Around noon Wednesday, Fox 25 reporter Phil Cross posted an article teasing his story that would run that evening.
“Unclassified FBI documents show new details about OU suicide bombing,” the headline read. Within, the following statements offered riveting intrigue:
For the first time, Fox 25 has the once secret FBI reports about the investigation.
The records are revealing there is much more to the story than what the public was told in 2005.
But after viewing Cross’ resultant report, I can safely say that claim is misleading and dishonest.
Any excuse to say ‘OU bombing’ on TV
The station devoted its Wednesday piece almost entirely to re-reporting how Joel H. Hinrichs III killed himself Oct. 1, 2005.
By spending air time on 10-year-old news, Cross created a classic example of journalists implying scandal when there is none.
“These documents show what the public was told about the investigation in 2005 did not include all the information about the troubled young man who built a bomb and took it on campus,” Cross says to introduce his package.
That’s one hell of an intriguing stand-up. The only problem?
At least not in any sort of compelling, responsible journalism way.
As a newspaperman who thoroughly covered the Hinrichs bombing when it happened and who has now read the FBI documents Cross obtained, I believe the public did have essentially “all the information” alluded to in Fox 25’s report.
I know I sure did, based upon press statements, interviews and a background meeting with high-ranking OU officials.
I know colleagues at The Oklahoma Daily, the AP and many other publications worked long hours pursuing leads and interviewing involved parties while conspiracy theorists bandied about terrorism allegations on crude 2005-era blogs.
But all these years later, Cross’ story implies that FBI documents include shocking revelations about the controversial event.
Is there evidence Hinrichs tried to enter the OU Memorial Stadium during the football game?
Did Hinrichs attend or associate with members of Norman’s mosque?
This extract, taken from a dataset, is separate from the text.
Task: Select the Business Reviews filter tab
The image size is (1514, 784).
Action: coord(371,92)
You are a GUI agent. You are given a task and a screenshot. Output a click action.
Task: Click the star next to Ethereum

Did Hinrichs’ acquaintances think he intended to kill other people?
Did press statements from the FBI — which were few and far between until the investigation concluded — mislead the public?
Did they cover up controversial details?
The answer, of course, is “no” to all of those questions.
It’s no wonder OU President David Boren refused to do an interview with Cross for the story.
Reminder of a man’s suicide
The declassified 37 pages of FBI documents did elicit a few new details, such as emails between Hinrichs and others in which he talked about depression and not knowing how to ask girls on dates.
But the documents and Fox 25’s four-minute report also omit other well-known elements of the story, such as the saga of Hinrichs’ partially-deaf Pakistani roommate (which was redacted in the FBI papers).
And, fortunately, Cross left out the brick drama.
In the end, the KOKH news department is still waiting for hundreds (if not thousands) of other redacted FBI documents relating to the case. Perhaps there will be shocking information within, perhaps not.
But Wednesday night’s story — which aired, of course, during the middle of a Nielsen sweeps period — promised scandal and salaciousness that it did not deliver.
Instead, somewhere in this digital ocean, the awkward online tease of Phil Cross’ rehashed file footage likely caught the attention of Hinrichs family members.
If it did, it served to remind them of Joel’s suicide and to re-tell a sad, 10-year-old story that those of us who paid attention already knew.